**What you will do**
Return each line of the data below verbatim; pictures are to be left out.

**Data**
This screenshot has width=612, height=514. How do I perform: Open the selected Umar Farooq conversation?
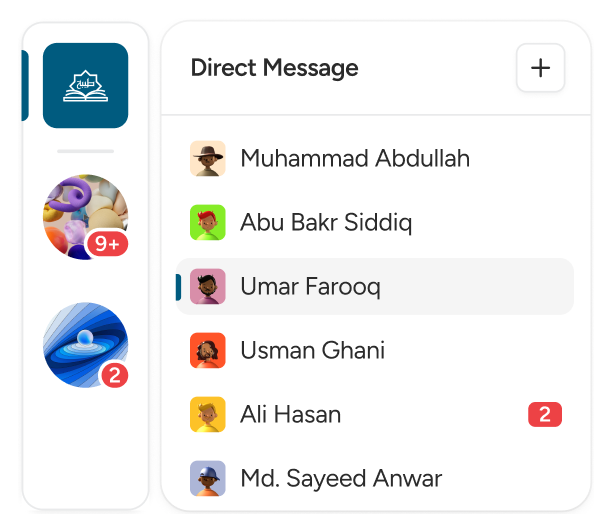[310, 287]
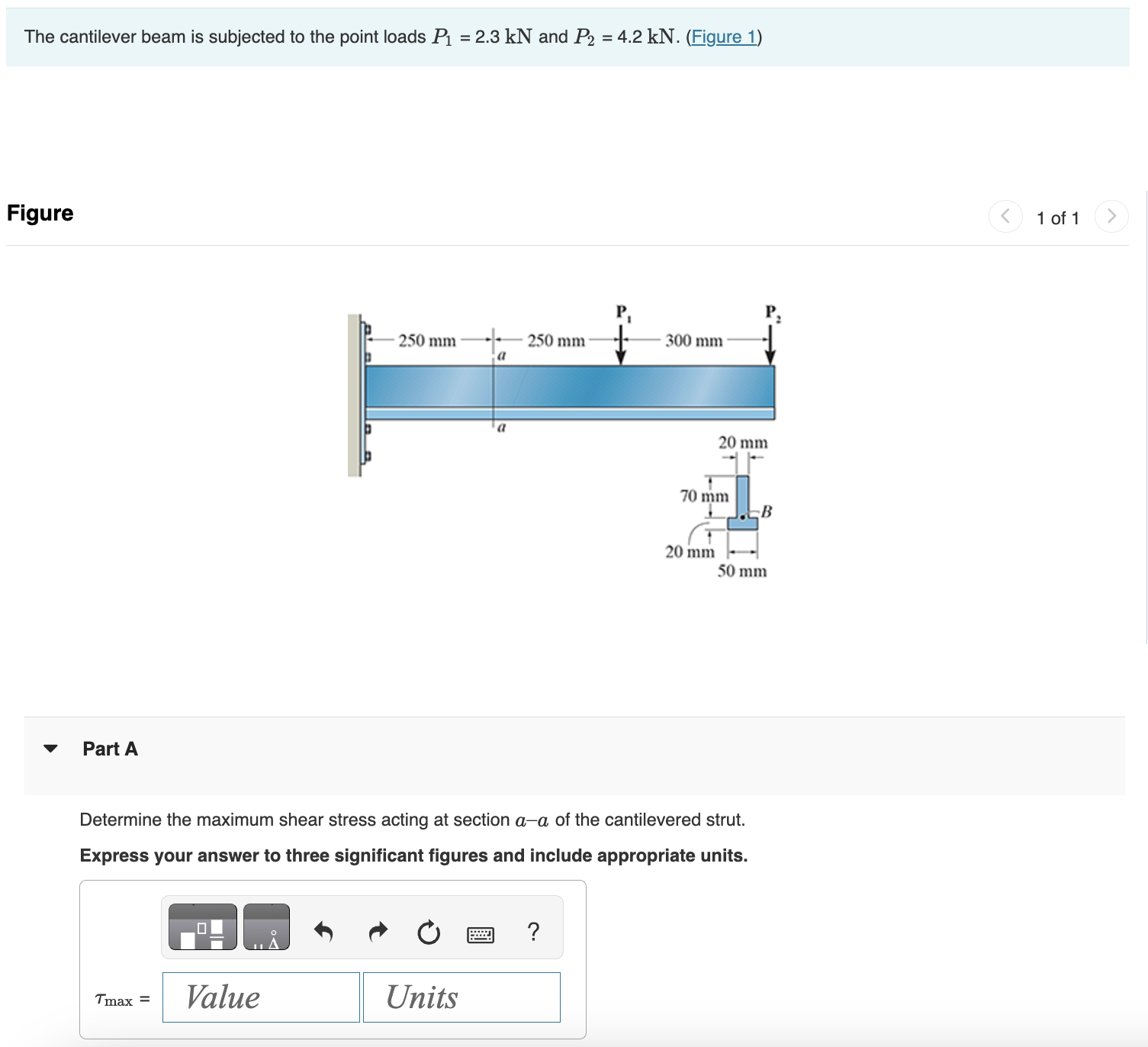1148x1047 pixels.
Task: Open the math template palette
Action: [202, 928]
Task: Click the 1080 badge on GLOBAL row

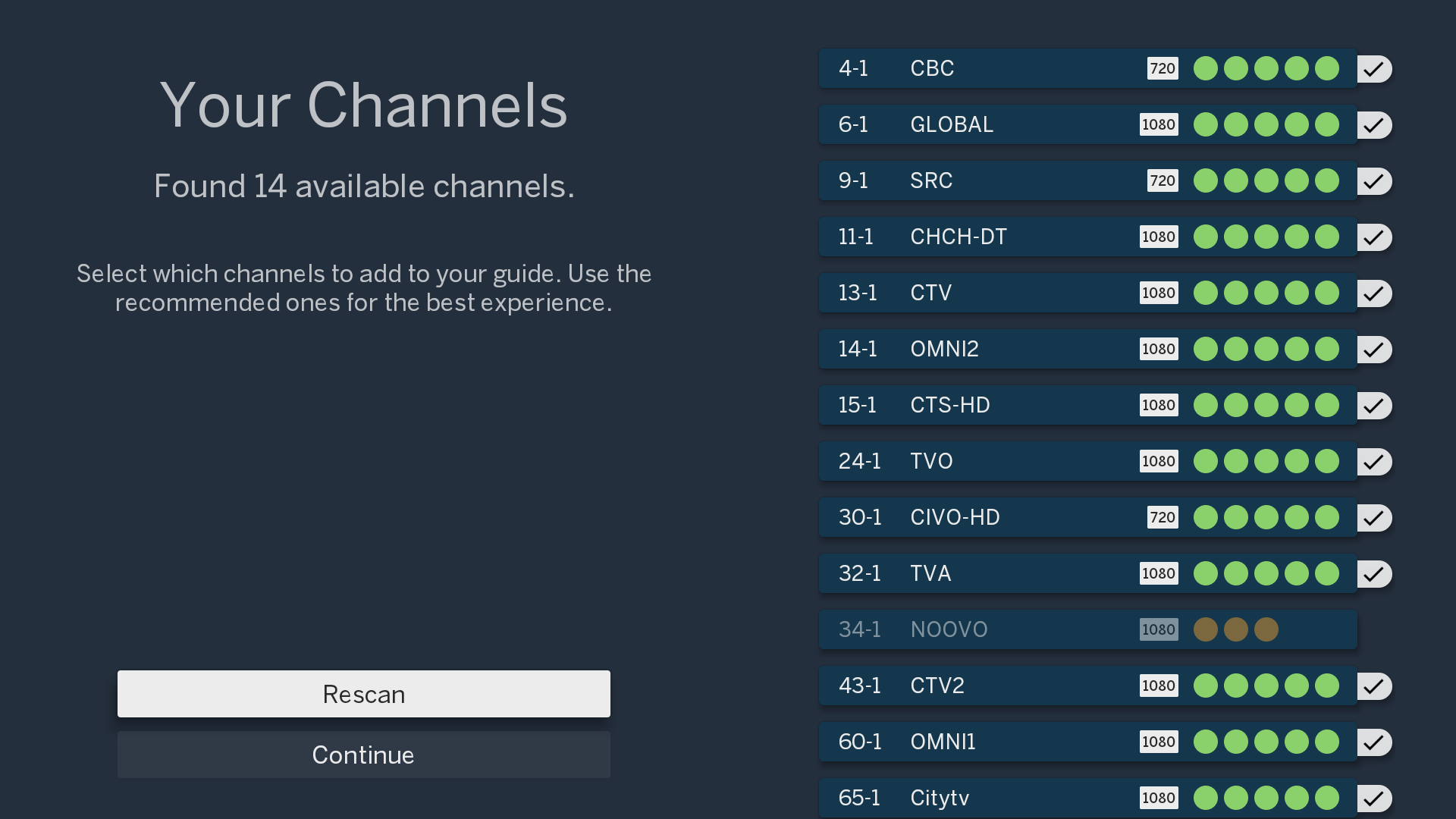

**Expected output**
This screenshot has width=612, height=514. How do I perform: Open the selected Umar Farooq conversation?
[310, 287]
1148x1047 pixels.
Task: Open the math template palette
Action: [202, 928]
Task: Click the 1080 badge on GLOBAL row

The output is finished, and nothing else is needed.